» Problem details
Update every entry below, changing "Product Code" to "Item Code" and keeping all other text the same.

Stored items from a collection
[start]

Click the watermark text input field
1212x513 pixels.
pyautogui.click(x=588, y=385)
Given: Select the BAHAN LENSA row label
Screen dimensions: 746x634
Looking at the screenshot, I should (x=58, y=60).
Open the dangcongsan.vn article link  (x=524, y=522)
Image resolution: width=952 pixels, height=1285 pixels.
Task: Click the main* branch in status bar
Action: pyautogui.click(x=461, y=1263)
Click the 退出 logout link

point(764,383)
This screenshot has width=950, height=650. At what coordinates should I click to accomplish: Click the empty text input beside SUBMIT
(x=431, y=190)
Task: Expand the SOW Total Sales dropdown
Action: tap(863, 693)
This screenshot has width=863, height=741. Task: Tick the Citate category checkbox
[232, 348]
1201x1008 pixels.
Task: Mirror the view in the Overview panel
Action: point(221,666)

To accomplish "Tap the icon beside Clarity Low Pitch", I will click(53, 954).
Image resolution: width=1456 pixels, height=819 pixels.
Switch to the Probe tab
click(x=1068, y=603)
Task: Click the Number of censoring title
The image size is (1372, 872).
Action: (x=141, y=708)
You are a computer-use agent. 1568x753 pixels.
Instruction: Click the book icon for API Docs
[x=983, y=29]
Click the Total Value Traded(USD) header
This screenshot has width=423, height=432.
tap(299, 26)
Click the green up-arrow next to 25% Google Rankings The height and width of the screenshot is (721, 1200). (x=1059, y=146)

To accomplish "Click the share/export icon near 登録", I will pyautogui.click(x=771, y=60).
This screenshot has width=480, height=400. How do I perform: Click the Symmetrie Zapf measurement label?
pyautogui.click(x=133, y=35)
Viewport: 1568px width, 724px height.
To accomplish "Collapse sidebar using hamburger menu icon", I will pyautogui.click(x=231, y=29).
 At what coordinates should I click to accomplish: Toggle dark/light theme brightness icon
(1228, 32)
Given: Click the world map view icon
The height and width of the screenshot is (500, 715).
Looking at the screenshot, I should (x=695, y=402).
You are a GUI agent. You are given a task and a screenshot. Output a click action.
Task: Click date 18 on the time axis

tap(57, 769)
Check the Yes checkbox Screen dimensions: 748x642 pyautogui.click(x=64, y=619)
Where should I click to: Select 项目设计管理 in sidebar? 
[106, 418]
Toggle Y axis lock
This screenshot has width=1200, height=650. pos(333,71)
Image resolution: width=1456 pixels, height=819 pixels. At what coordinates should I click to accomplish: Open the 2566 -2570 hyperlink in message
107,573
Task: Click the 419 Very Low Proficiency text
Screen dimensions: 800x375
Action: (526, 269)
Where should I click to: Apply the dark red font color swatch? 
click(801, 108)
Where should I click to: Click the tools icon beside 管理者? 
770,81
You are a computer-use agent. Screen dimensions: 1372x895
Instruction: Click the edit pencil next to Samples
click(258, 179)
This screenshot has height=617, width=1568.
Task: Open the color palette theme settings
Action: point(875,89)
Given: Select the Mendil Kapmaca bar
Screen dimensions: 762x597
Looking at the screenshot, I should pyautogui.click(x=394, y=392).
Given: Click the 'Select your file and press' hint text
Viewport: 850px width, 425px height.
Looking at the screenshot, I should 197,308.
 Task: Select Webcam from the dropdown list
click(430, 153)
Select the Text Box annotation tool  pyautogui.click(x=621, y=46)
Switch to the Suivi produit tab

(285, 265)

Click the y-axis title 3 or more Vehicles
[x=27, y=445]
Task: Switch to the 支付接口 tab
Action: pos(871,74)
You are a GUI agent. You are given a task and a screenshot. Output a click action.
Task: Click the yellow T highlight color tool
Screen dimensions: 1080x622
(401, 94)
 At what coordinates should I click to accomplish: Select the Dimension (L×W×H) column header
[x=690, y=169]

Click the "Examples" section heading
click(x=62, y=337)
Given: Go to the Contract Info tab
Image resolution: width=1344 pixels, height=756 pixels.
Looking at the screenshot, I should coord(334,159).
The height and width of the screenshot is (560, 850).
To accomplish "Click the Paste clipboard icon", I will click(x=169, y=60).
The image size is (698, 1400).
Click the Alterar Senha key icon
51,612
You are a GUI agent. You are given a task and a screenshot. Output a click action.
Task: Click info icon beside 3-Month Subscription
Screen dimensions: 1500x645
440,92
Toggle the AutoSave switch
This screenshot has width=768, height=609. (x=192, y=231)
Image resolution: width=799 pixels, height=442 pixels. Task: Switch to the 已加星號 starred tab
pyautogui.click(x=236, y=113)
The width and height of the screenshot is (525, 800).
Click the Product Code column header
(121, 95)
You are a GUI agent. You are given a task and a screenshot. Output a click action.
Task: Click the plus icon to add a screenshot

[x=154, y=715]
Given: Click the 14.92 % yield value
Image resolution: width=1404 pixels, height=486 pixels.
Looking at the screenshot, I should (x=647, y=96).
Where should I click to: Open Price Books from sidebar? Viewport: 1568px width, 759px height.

[end]

» Answer for the task
Click the watermark text input field
1212x513 pixels.
pyautogui.click(x=588, y=385)
Given: Select the BAHAN LENSA row label
Screen dimensions: 746x634
Looking at the screenshot, I should (x=58, y=60).
Open the dangcongsan.vn article link  (x=524, y=522)
Image resolution: width=952 pixels, height=1285 pixels.
Task: Click the main* branch in status bar
Action: pyautogui.click(x=461, y=1263)
Click the 退出 logout link

point(764,383)
This screenshot has width=950, height=650. At what coordinates should I click to accomplish: Click the empty text input beside SUBMIT
(x=431, y=190)
Task: Expand the SOW Total Sales dropdown
Action: tap(863, 693)
This screenshot has width=863, height=741. Task: Tick the Citate category checkbox
[232, 348]
1201x1008 pixels.
Task: Mirror the view in the Overview panel
Action: point(221,666)

To accomplish "Tap the icon beside Clarity Low Pitch", I will click(53, 954).
Image resolution: width=1456 pixels, height=819 pixels.
Switch to the Probe tab
click(x=1068, y=603)
Task: Click the Number of censoring title
The image size is (1372, 872).
Action: (x=141, y=708)
You are a computer-use agent. 1568x753 pixels.
Instruction: Click the book icon for API Docs
[x=983, y=29]
Click the Total Value Traded(USD) header
This screenshot has width=423, height=432.
tap(299, 26)
Click the green up-arrow next to 25% Google Rankings The height and width of the screenshot is (721, 1200). (x=1059, y=146)

To accomplish "Click the share/export icon near 登録", I will pyautogui.click(x=771, y=60).
This screenshot has width=480, height=400. How do I perform: Click the Symmetrie Zapf measurement label?
pyautogui.click(x=133, y=35)
Viewport: 1568px width, 724px height.
To accomplish "Collapse sidebar using hamburger menu icon", I will pyautogui.click(x=231, y=29).
 At what coordinates should I click to accomplish: Toggle dark/light theme brightness icon
(1228, 32)
Given: Click the world map view icon
The height and width of the screenshot is (500, 715).
Looking at the screenshot, I should (x=695, y=402).
You are a GUI agent. You are given a task and a screenshot. Output a click action.
Task: Click date 18 on the time axis

tap(57, 769)
Check the Yes checkbox Screen dimensions: 748x642 pyautogui.click(x=64, y=619)
Where should I click to: Select 项目设计管理 in sidebar? 
[106, 418]
Toggle Y axis lock
This screenshot has width=1200, height=650. pos(333,71)
Image resolution: width=1456 pixels, height=819 pixels. At what coordinates should I click to accomplish: Open the 2566 -2570 hyperlink in message
107,573
Task: Click the 419 Very Low Proficiency text
Screen dimensions: 800x375
Action: (526, 269)
Where should I click to: Apply the dark red font color swatch? 
click(801, 108)
Where should I click to: Click the tools icon beside 管理者? 
770,81
You are a computer-use agent. Screen dimensions: 1372x895
Instruction: Click the edit pencil next to Samples
click(258, 179)
This screenshot has height=617, width=1568.
Task: Open the color palette theme settings
Action: point(875,89)
Given: Select the Mendil Kapmaca bar
Screen dimensions: 762x597
Looking at the screenshot, I should pyautogui.click(x=394, y=392).
Given: Click the 'Select your file and press' hint text
Viewport: 850px width, 425px height.
Looking at the screenshot, I should 197,308.
 Task: Select Webcam from the dropdown list
click(430, 153)
Select the Text Box annotation tool  pyautogui.click(x=621, y=46)
Switch to the Suivi produit tab

(285, 265)

Click the y-axis title 3 or more Vehicles
[x=27, y=445]
Task: Switch to the 支付接口 tab
Action: pos(871,74)
You are a GUI agent. You are given a task and a screenshot. Output a click action.
Task: Click the yellow T highlight color tool
Screen dimensions: 1080x622
(401, 94)
 At what coordinates should I click to accomplish: Select the Dimension (L×W×H) column header
[x=690, y=169]

Click the "Examples" section heading
click(x=62, y=337)
Given: Go to the Contract Info tab
Image resolution: width=1344 pixels, height=756 pixels.
Looking at the screenshot, I should coord(334,159).
The height and width of the screenshot is (560, 850).
To accomplish "Click the Paste clipboard icon", I will click(x=169, y=60).
The image size is (698, 1400).
Click the Alterar Senha key icon
51,612
You are a GUI agent. You are given a task and a screenshot. Output a click action.
Task: Click info icon beside 3-Month Subscription
Screen dimensions: 1500x645
440,92
Toggle the AutoSave switch
This screenshot has width=768, height=609. (x=192, y=231)
Image resolution: width=799 pixels, height=442 pixels. Task: Switch to the 已加星號 starred tab
pyautogui.click(x=236, y=113)
The width and height of the screenshot is (525, 800).
Click the Item Code column header
(121, 95)
You are a GUI agent. You are given a task and a screenshot. Output a click action.
Task: Click the plus icon to add a screenshot

[x=154, y=715]
Given: Click the 14.92 % yield value
Image resolution: width=1404 pixels, height=486 pixels.
Looking at the screenshot, I should (x=647, y=96).
Where should I click to: Open Price Books from sidebar? Viewport: 1568px width, 759px height.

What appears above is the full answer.